- Selected text:
# 67 days into XChange Lease, how it really is



## occupant (Jul 7, 2015)

On 7/7 I dropped the hammer on a new Toyota Corolla LE from Germain Toyota in Columbus, OH. Black on black, carpet mats, no other options. The payment is $155.52 a week for 156 weeks, or three years. I paid a $250 deposit in cash. The residual amount should I choose to buy the car at the end of the three years is $4480. The payment is deducted from my Uber earnings. I no longer have access to Instant Pay on the Uber platform. I have added the vehicle to my Lyft account and no problems there. Express Pay works as designed. I also use the vehicle for DoorDash (primarily food delivery) and DeliverThat (catering) and am able to get paid as usual with those platforms.

Total of payments $28991 including the deposit and residual payment to own at the end. Sounds very high for a $17000 car, and I agree. However, I did run the numbers on a conventional purchase for the same vehicle. With my 572 credit score, at the discounted price of $16820 after rebates, including the new at the time $750 Toyota rebate for Uber partners, to get my payment below the $350 a month threshold for my current income, I would have had to buy the car on a SIX year loan at about 12.5% interest. That would cost me a grand total of $25,947 and I would have had to put $750 down instead of $250. But hold on a second...

- Required task a: Turn the records starting at the line containing "Image resolution: width=1875" and ending at the line containing "Click the Create" into a Markdown table with the columns Row and Line, one row per line and no blank lines.
The forum post and the records were taken from separate, unrelated sources.

- Records to process:
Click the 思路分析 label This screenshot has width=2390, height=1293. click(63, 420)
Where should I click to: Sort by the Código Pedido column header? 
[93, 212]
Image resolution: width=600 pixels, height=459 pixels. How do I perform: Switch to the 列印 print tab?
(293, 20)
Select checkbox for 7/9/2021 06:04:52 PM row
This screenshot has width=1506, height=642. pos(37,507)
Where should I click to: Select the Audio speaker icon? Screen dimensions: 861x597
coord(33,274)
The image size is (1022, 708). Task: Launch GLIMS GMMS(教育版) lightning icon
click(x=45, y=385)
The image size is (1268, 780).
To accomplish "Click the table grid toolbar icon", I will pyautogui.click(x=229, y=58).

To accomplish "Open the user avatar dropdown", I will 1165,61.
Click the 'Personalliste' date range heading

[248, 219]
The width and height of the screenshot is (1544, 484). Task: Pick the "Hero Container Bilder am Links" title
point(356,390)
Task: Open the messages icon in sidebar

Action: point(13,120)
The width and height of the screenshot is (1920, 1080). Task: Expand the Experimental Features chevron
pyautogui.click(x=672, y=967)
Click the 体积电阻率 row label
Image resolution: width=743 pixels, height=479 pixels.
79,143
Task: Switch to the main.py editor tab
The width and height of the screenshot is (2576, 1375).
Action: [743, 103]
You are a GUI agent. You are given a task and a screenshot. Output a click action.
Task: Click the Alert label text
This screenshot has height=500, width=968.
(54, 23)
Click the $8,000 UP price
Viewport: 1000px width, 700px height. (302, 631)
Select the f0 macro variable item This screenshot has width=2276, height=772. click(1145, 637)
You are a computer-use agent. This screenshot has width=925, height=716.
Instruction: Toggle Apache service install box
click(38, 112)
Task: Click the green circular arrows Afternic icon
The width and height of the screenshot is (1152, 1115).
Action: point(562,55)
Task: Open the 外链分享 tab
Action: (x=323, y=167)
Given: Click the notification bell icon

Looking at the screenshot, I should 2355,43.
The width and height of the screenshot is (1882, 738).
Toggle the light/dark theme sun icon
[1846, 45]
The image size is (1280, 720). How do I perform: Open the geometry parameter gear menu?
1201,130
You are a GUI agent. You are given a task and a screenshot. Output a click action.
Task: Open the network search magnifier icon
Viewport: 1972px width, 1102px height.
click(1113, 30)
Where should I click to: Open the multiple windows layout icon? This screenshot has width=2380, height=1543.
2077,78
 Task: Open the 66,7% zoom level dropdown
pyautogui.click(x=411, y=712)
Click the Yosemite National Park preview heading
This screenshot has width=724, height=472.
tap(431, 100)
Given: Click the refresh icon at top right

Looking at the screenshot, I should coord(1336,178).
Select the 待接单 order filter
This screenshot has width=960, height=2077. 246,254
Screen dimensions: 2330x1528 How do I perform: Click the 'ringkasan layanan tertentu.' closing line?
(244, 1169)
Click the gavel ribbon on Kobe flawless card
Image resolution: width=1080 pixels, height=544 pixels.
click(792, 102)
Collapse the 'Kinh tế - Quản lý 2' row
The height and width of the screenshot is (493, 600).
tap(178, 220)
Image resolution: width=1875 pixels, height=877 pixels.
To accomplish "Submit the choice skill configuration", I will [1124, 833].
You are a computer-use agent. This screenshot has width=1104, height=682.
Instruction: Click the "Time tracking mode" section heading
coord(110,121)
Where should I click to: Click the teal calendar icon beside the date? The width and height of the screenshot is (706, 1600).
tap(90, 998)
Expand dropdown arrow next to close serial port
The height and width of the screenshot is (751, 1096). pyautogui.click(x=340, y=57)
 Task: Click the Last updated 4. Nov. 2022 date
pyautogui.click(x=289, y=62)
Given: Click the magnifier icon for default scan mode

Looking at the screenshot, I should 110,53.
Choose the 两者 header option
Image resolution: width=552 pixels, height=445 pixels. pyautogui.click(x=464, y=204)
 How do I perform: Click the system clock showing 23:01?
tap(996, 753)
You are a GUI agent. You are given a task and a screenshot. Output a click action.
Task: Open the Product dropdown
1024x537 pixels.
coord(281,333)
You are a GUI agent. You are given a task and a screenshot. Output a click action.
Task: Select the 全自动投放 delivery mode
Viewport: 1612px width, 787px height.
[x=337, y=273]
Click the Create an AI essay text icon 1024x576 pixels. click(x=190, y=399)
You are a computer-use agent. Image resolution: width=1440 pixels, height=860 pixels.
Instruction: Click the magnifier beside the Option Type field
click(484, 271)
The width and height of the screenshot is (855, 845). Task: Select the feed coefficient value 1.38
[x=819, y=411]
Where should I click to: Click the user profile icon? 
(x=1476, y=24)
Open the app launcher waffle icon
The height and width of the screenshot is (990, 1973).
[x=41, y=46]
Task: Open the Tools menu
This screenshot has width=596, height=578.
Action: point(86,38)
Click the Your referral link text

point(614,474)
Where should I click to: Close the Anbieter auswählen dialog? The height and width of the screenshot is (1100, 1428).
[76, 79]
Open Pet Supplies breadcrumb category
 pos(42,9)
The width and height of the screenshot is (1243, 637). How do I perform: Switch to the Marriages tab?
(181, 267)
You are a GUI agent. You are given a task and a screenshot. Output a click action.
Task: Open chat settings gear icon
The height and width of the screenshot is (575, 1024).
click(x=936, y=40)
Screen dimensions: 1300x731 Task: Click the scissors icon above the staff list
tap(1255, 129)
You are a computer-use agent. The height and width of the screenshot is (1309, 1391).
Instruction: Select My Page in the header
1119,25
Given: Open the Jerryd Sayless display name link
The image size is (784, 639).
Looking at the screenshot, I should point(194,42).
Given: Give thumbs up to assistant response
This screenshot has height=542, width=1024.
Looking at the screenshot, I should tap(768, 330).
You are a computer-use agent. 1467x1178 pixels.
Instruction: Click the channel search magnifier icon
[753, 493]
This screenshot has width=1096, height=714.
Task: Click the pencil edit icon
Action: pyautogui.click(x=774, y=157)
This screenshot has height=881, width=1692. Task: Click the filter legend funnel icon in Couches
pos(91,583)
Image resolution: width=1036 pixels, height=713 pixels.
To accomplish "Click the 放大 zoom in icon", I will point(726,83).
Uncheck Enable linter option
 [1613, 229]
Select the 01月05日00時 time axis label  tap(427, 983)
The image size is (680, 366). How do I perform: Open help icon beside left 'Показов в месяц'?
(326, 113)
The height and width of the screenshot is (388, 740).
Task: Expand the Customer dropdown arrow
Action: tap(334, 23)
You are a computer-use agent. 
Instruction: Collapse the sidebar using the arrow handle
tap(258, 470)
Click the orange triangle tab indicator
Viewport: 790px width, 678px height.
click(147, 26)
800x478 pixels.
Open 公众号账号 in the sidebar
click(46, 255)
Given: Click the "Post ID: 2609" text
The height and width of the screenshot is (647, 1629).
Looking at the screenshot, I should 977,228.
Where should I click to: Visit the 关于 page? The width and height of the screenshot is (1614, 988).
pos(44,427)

- Required task b: Do these statements agree with the forum post? Answer yes or no for each, quoting the deciding words. (i) The lease payment is $155.52 per week. (ii) The deposit was paid by check. (iii) The conventional loan would have required $750 down.

- Task response a:
| Row | Line |
|---|---|
| 1 | Image resolution: width=1875 pixels, height=877 pixels. |
| 2 | To accomplish "Submit the choice skill configuration", I will [1124, 833]. |
| 3 | You are a computer-use agent. This screenshot has width=1104, height=682. |
| 4 | Instruction: Click the "Time tracking mode" section heading |
| 5 | coord(110,121) |
| 6 | Where should I click to: Click the teal calendar icon beside the date? The width and height of the screenshot is (706, 1600). |
| 7 | tap(90, 998) |
| 8 | Expand dropdown arrow next to close serial port |
| 9 | The height and width of the screenshot is (751, 1096). pyautogui.click(x=340, y=57) |
| 10 |  Task: Click the Last updated 4. Nov. 2022 date |
| 11 | pyautogui.click(x=289, y=62) |
| 12 | Given: Click the magnifier icon for default scan mode |
| 13 | Looking at the screenshot, I should 110,53. |
| 14 | Choose the 两者 header option |
| 15 | Image resolution: width=552 pixels, height=445 pixels. pyautogui.click(x=464, y=204) |
| 16 |  How do I perform: Click the system clock showing 23:01? |
| 17 | tap(996, 753) |
| 18 | You are a GUI agent. You are given a task and a screenshot. Output a click action. |
| 19 | Task: Open the Product dropdown |
| 20 | 1024x537 pixels. |
| 21 | coord(281,333) |
| 22 | You are a GUI agent. You are given a task and a screenshot. Output a click action. |
| 23 | Task: Select the 全自动投放 delivery mode |
| 24 | Viewport: 1612px width, 787px height. |
| 25 | [x=337, y=273] |
| 26 | Click the Create an AI essay text icon 1024x576 pixels. click(x=190, y=399) |

- Task response b:
(i) Yes: "The payment is $155.52 a week for 156 weeks, or three years."
(ii) No: "I paid a $250 deposit in cash."
(iii) Yes: "I would have had to put $750 down instead of $250."